+++ 原文节选 +++
D1T1 vigenere密码
维吉尼亚方表是个好东西,多表替代相比神奇的单表替代的凯撒密码什么的是差距大了去了。随机性分析也是无效的。手工的话只有猜密钥位数攻击了。然并卵。
模拟大法好啊,觉得自己还是写的比较漂亮的。
#include <cstdio>
#include <cstring>
int n, m;
char key[101], arr[1001];
inline int solve(int a, int b) {
return (a + (26 - b)) % 26;
}
int main() {
scanf("%s", key); m = strlen(key);
scanf("%s", arr); n = strlen(arr);
for (int i = 0; i < n; i++) {
int t;
if ('a' <= key[i % m] && key[i % m] <= 'z') t = key[i % m] - 'a';
else t = key[i % m] - 'A';
if ('a' <= arr[i] && arr[i] <= 'z')
printf("%c", (char) ('a' + solve(arr[i] - 'a', t)));
else
printf("%c", (char) ('A' + solve(arr[i] - 'A', t)));
}
printf("\n");
return 0;
}
D2T2 国王游戏
贪心+高精度。正确性证明我拉一段。
+++
练习任务
1 > 把原文里以“维吉尼亚方表是个好东西”开头的那段话改写得更简短些,主要意思不能丢。
2 > 把条目中从含有“interp3d (31, 134)”的那一行开始、一直到条目最后一行的内容原样抄写出来,头尾两行都要包括。
这些条目和原文没有任何关系。
+++ 可用数据 +++
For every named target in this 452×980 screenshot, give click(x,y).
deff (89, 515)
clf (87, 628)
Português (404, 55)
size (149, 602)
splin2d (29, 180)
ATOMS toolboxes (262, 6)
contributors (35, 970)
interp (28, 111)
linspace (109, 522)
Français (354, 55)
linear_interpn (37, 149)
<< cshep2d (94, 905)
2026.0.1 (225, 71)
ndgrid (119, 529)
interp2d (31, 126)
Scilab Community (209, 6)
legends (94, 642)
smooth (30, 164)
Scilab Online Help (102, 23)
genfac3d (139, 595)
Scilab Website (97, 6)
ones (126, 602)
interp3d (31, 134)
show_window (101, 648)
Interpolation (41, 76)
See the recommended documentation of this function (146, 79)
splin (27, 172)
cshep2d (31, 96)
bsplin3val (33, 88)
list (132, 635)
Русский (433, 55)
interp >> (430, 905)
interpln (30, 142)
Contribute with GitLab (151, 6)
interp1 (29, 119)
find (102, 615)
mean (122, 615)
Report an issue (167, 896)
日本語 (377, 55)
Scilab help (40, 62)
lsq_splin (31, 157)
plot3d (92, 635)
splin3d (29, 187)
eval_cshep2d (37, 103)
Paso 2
+++
各题答案
1 > 维吉尼亚方表是多表替代,比凯撒那种单表替代强得多,随机性分析对它也不管用。手工破解只能靠猜密钥位数来攻击,不过这样其实也没什么用。

2 >
interp3d (31, 134)
show_window (101, 648)
Interpolation (41, 76)
See the recommended documentation of this function (146, 79)
splin (27, 172)
cshep2d (31, 96)
bsplin3val (33, 88)
list (132, 635)
Русский (433, 55)
interp >> (430, 905)
interpln (30, 142)
Contribute with GitLab (151, 6)
interp1 (29, 119)
find (102, 615)
mean (122, 615)
Report an issue (167, 896)
日本語 (377, 55)
Scilab help (40, 62)
lsq_splin (31, 157)
plot3d (92, 635)
splin3d (29, 187)
eval_cshep2d (37, 103)
Paso 2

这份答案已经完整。